Available records →

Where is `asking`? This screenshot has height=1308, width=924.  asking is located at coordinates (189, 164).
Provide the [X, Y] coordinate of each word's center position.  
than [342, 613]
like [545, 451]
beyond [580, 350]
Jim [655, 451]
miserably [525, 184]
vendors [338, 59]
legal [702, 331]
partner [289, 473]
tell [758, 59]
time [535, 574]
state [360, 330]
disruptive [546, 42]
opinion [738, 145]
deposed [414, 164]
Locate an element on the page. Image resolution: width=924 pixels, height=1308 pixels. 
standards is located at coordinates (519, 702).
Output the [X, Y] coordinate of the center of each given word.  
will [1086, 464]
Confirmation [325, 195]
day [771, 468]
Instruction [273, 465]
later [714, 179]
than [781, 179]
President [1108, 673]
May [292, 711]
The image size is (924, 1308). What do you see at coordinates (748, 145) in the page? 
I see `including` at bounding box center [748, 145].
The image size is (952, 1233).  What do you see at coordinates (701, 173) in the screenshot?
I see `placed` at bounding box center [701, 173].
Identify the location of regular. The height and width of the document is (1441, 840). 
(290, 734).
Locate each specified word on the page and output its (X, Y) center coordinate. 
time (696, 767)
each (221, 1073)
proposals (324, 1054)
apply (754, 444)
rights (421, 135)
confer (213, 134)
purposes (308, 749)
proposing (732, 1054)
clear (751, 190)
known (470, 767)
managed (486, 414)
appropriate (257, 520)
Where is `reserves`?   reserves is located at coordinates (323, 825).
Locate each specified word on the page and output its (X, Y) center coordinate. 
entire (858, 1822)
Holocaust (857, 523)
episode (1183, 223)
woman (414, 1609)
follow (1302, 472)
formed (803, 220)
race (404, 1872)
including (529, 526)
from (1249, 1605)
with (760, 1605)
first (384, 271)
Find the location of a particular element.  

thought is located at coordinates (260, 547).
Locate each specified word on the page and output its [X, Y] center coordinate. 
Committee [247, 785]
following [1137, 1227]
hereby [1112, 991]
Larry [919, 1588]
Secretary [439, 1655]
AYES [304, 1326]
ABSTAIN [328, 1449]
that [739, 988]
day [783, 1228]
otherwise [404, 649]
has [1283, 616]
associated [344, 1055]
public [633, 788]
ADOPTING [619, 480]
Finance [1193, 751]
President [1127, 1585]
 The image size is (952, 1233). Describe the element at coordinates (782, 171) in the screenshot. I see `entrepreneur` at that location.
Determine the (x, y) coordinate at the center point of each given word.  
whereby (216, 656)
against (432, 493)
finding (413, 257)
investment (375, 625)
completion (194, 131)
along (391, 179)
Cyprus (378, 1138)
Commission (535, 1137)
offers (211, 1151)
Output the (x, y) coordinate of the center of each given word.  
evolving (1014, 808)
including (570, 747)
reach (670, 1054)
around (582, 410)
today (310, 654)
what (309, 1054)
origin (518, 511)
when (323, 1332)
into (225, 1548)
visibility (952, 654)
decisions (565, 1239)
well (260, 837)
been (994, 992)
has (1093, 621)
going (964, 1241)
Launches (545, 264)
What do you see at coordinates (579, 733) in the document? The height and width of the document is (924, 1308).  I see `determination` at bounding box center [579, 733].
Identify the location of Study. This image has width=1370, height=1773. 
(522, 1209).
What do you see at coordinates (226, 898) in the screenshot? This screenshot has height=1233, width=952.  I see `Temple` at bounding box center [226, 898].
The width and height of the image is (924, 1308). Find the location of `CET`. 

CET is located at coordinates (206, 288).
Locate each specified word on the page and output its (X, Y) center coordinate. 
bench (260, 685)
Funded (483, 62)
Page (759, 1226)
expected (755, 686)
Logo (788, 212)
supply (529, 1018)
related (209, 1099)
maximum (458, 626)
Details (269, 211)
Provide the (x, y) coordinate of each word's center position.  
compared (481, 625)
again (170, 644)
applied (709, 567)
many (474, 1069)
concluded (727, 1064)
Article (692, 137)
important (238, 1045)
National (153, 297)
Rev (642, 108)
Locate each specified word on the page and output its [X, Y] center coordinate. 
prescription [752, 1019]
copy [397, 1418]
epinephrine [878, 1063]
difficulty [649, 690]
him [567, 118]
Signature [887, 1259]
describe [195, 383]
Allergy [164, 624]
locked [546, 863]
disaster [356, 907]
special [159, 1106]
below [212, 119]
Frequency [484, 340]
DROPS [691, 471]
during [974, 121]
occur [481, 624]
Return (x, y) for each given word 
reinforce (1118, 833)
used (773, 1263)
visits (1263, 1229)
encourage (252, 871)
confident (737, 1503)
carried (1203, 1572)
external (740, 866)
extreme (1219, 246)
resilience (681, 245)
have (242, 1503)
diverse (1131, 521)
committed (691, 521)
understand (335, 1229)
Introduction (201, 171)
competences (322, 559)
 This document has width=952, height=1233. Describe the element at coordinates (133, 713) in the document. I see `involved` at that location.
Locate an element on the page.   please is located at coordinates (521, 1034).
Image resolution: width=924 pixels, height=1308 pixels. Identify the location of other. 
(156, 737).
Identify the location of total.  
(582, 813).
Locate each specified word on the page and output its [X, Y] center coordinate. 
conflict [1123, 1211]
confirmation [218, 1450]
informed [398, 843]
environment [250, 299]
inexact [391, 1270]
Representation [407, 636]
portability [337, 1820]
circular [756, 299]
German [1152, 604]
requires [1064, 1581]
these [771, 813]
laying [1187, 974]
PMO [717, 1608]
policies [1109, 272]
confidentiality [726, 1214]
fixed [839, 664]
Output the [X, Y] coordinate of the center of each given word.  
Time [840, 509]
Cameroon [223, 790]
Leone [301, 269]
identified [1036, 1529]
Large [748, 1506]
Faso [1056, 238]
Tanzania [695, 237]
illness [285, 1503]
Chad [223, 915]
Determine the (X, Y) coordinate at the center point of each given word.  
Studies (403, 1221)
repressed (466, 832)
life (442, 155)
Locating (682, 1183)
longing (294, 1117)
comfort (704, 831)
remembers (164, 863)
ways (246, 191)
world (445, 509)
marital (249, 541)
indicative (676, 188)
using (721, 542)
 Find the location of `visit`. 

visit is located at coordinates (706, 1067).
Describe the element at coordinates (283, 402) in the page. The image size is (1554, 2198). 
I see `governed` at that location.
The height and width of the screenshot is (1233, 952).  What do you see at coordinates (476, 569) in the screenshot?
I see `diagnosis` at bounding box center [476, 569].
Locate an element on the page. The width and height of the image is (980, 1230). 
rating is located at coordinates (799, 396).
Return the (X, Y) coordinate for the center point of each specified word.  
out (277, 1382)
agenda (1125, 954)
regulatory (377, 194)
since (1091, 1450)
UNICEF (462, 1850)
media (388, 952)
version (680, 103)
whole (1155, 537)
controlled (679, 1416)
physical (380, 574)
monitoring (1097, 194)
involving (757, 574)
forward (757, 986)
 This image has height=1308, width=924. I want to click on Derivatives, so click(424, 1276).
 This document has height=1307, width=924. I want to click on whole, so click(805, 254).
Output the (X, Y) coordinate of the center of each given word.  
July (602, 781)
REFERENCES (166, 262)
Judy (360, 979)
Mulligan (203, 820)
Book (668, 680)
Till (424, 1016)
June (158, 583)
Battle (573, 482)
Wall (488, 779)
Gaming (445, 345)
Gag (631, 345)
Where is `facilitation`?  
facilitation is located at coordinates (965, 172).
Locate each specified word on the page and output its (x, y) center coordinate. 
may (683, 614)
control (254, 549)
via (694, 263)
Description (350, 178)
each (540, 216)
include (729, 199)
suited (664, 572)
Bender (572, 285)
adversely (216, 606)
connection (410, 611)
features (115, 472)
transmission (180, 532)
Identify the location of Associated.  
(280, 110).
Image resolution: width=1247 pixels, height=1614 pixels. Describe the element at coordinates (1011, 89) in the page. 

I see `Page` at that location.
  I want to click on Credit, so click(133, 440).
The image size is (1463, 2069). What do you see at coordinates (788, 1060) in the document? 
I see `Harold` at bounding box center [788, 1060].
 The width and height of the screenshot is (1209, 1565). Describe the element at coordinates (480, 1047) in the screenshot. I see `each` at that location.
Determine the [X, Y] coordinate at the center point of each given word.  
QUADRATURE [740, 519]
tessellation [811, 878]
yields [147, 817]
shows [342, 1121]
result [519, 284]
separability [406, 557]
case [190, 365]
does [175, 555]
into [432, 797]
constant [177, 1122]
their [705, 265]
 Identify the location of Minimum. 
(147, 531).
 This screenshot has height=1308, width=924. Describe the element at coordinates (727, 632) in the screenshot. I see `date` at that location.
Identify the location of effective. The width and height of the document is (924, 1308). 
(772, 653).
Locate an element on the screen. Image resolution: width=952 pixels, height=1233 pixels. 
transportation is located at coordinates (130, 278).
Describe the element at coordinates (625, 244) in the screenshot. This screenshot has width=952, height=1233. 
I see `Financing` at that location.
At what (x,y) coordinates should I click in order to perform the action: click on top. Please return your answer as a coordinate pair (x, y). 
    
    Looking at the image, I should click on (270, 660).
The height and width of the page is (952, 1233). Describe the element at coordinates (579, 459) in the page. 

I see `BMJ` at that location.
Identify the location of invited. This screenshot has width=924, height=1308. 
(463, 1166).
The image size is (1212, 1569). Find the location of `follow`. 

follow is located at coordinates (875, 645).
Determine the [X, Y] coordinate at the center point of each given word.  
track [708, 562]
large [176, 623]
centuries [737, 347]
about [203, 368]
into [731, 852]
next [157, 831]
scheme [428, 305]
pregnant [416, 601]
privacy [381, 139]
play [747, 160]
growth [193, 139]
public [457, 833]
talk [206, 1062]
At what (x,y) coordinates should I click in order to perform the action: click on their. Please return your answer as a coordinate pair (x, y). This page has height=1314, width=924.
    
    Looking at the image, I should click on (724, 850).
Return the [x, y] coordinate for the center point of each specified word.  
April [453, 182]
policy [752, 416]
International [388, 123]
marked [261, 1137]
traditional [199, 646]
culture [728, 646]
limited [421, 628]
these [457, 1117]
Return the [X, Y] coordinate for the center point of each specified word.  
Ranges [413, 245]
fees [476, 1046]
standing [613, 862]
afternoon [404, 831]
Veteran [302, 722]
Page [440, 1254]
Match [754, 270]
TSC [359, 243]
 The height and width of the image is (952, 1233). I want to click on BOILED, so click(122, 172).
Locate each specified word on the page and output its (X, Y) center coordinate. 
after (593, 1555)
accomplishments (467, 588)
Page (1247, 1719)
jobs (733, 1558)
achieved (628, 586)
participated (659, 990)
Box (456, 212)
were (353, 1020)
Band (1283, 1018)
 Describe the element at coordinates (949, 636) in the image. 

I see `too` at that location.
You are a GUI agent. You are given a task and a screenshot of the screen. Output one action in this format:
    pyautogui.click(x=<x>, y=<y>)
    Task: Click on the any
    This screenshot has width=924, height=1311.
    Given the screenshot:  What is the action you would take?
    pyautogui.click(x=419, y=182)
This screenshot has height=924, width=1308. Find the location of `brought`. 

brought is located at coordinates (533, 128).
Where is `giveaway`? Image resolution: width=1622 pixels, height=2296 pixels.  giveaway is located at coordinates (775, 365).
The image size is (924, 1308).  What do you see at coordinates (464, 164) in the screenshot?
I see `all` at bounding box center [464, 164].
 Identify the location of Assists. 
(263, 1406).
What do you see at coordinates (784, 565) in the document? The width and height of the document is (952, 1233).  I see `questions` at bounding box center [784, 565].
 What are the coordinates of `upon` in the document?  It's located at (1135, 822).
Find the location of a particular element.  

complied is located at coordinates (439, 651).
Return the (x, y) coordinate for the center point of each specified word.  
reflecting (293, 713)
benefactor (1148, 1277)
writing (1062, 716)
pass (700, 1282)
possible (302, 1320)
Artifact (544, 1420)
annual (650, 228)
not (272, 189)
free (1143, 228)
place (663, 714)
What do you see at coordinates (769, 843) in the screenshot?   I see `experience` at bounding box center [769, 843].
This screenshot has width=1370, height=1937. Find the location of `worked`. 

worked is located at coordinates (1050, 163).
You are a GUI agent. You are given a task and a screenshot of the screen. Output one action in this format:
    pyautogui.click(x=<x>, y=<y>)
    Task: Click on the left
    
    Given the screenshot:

Aim of the exercise → Reproduce the stretch of the material above from the line containing "policies [1109, 272]" through the line containing "rating is located at coordinates (799, 396).", including both of those lines, and make no changes.

Output for this exercise →
policies [1109, 272]
confidentiality [726, 1214]
fixed [839, 664]
Output the [X, Y] coordinate of the center of each given word.  
Time [840, 509]
Cameroon [223, 790]
Leone [301, 269]
identified [1036, 1529]
Large [748, 1506]
Faso [1056, 238]
Tanzania [695, 237]
illness [285, 1503]
Chad [223, 915]
Determine the (X, Y) coordinate at the center point of each given word.  
Studies (403, 1221)
repressed (466, 832)
life (442, 155)
Locating (682, 1183)
longing (294, 1117)
comfort (704, 831)
remembers (164, 863)
ways (246, 191)
world (445, 509)
marital (249, 541)
indicative (676, 188)
using (721, 542)
 Find the location of `visit`. 

visit is located at coordinates (706, 1067).
Describe the element at coordinates (283, 402) in the page. The image size is (1554, 2198). 
I see `governed` at that location.
The height and width of the screenshot is (1233, 952).  What do you see at coordinates (476, 569) in the screenshot?
I see `diagnosis` at bounding box center [476, 569].
Locate an element on the page. The width and height of the image is (980, 1230). 
rating is located at coordinates (799, 396).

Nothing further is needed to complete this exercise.